Alhoewel zijn vrouw een gediplomeerde verpleegster was had ze nooit ne meer gewerkt, sedert ze met hem gehuwd was, ook omwille van het feit dat zijn wedde ruim voldoende was om het koppel, zonder kinderen, te onderhouden. Hij beweerde eens, op een regenachtige middag (wanneer de mensen wat dichter bij elkaar schuiven om het gezelliger te maken) en geheimzinnig rond glurend om er zeker van te zijn dat niemand ons aan het bespieden was, dat hij in feite alleen maar met haar getrouwd was om zich te wreken van zijn echte liefde, een blondje, waar hij stapelgek van was en dat hem verraden had met één van zijn beste vrienden, een communistisch gezinde intellectueel. Dat was ook de reden geweest van zijn verhuis vanuit Natal, waar hij toen nog woonde, naar Rio. Hij zwoor er zelfs bij dat hij onmiddellijk zou scheiden, dook ze eender waar op, om hun onderbroken liefde te hervatten, alhoewel er al bijna twintig jaren verlopen waren geweest.
Ik heb ooit eens gehoord dat twee mensen totaal verschillend zijn als ze besluiten het leven met elkaar te delen, maar hoe langer ze samen blijven, hoe meer ze op mekaar beginnen te gelijken. Feit is dat ze, na een korte maar hevige, ziekte is overleden. Hij is er nooit ne meer bovenop kunnen van geraken. Zij had, ik herinner me, een ware hekel aan arme mensen, vooral toen er enkele exemplaren zich juist voor haar appartementsgebouw hadden geïnstalleerd en zoals meestal, maar onvermijdelijk, ook daar hun behoeften, lichamelijke en seksuele, bot lieten vieren. Vooral één van die vrouwen ergerde haar uitermate, omdat ze zonder schaamte néér hurkte en de stroom liet vloeien, iedere keer haar man thuis arriveerde. Hij kon er eigenlijk niet naast kijken, beweerde hij, op die natte spleet, bedoelde hij.

※

Citeer het bovenstaande fragment over de man en zijn vrouw woordelijk en in zijn geheel.

- _Uittreksel gegevensset_:
※

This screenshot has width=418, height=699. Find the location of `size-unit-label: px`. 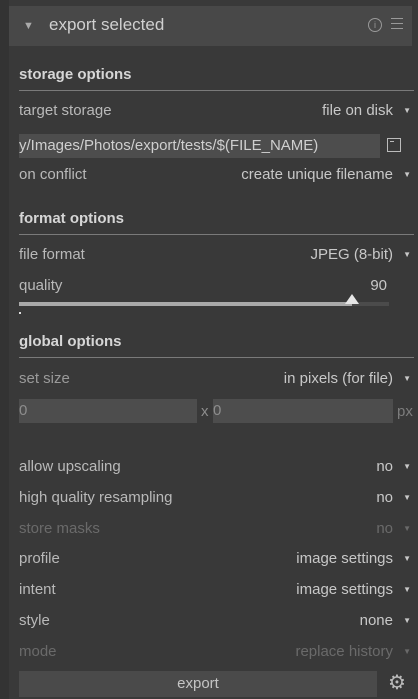

size-unit-label: px is located at coordinates (405, 412).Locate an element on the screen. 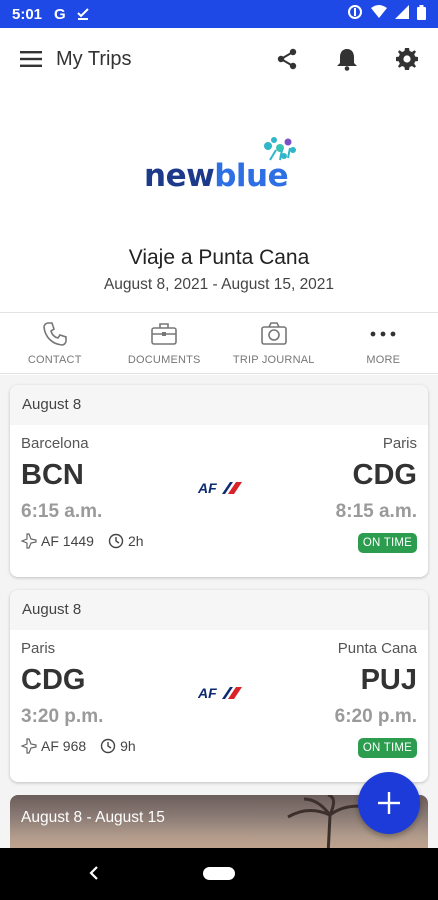 The width and height of the screenshot is (438, 900). quick-actions-bar: CONTACT DOCUMENTS TRIP JOURNAL MORE is located at coordinates (219, 343).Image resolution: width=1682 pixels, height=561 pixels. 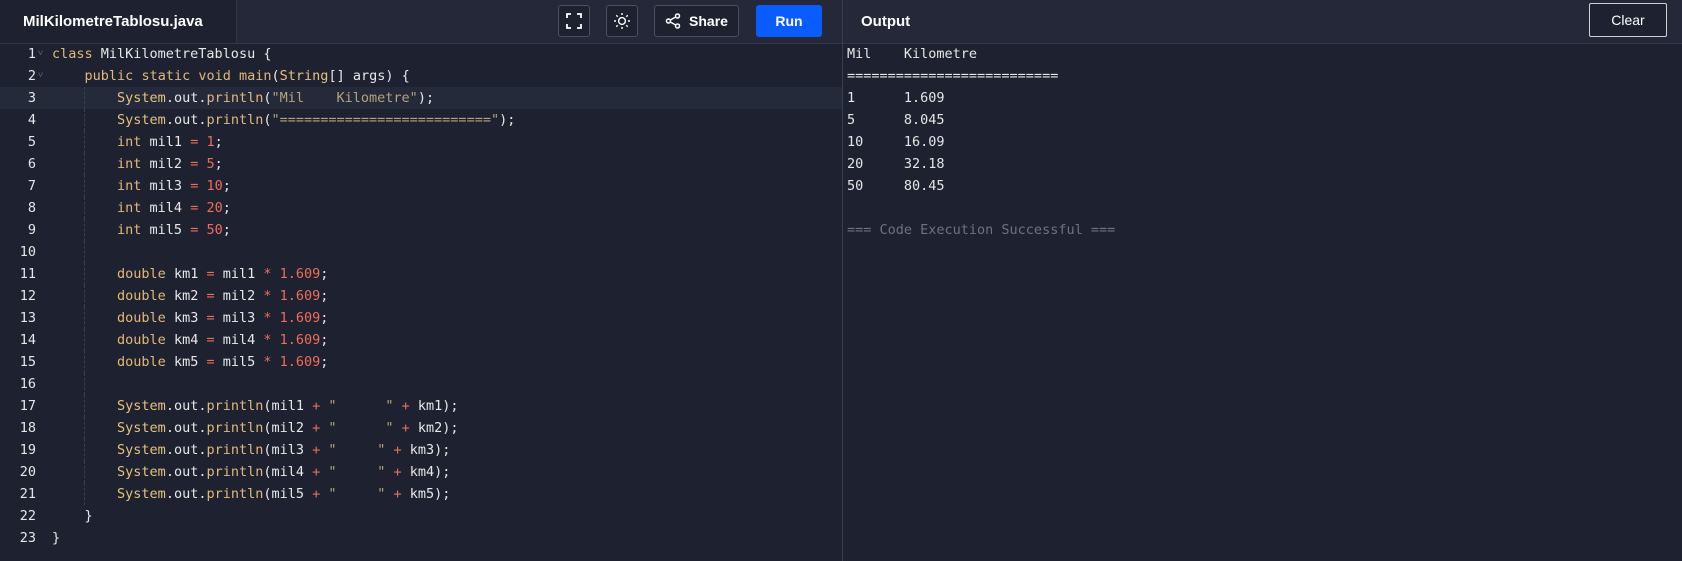 I want to click on line-number: 21, so click(x=28, y=494).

※

- _Oplossing hieronder_:
Alhoewel zijn vrouw een gediplomeerde verpleegster was had ze nooit ne meer gewerkt, sedert ze met hem gehuwd was, ook omwille van het feit dat zijn wedde ruim voldoende was om het koppel, zonder kinderen, te onderhouden. Hij beweerde eens, op een regenachtige middag (wanneer de mensen wat dichter bij elkaar schuiven om het gezelliger te maken) en geheimzinnig rond glurend om er zeker van te zijn dat niemand ons aan het bespieden was, dat hij in feite alleen maar met haar getrouwd was om zich te wreken van zijn echte liefde, een blondje, waar hij stapelgek van was en dat hem verraden had met één van zijn beste vrienden, een communistisch gezinde intellectueel. Dat was ook de reden geweest van zijn verhuis vanuit Natal, waar hij toen nog woonde, naar Rio. Hij zwoor er zelfs bij dat hij onmiddellijk zou scheiden, dook ze eender waar op, om hun onderbroken liefde te hervatten, alhoewel er al bijna twintig jaren verlopen waren geweest.
Ik heb ooit eens gehoord dat twee mensen totaal verschillend zijn als ze besluiten het leven met elkaar te delen, maar hoe langer ze samen blijven, hoe meer ze op mekaar beginnen te gelijken. Feit is dat ze, na een korte maar hevige, ziekte is overleden. Hij is er nooit ne meer bovenop kunnen van geraken. Zij had, ik herinner me, een ware hekel aan arme mensen, vooral toen er enkele exemplaren zich juist voor haar appartementsgebouw hadden geïnstalleerd en zoals meestal, maar onvermijdelijk, ook daar hun behoeften, lichamelijke en seksuele, bot lieten vieren. Vooral één van die vrouwen ergerde haar uitermate, omdat ze zonder schaamte néér hurkte en de stroom liet vloeien, iedere keer haar man thuis arriveerde. Hij kon er eigenlijk niet naast kijken, beweerde hij, op die natte spleet, bedoelde hij.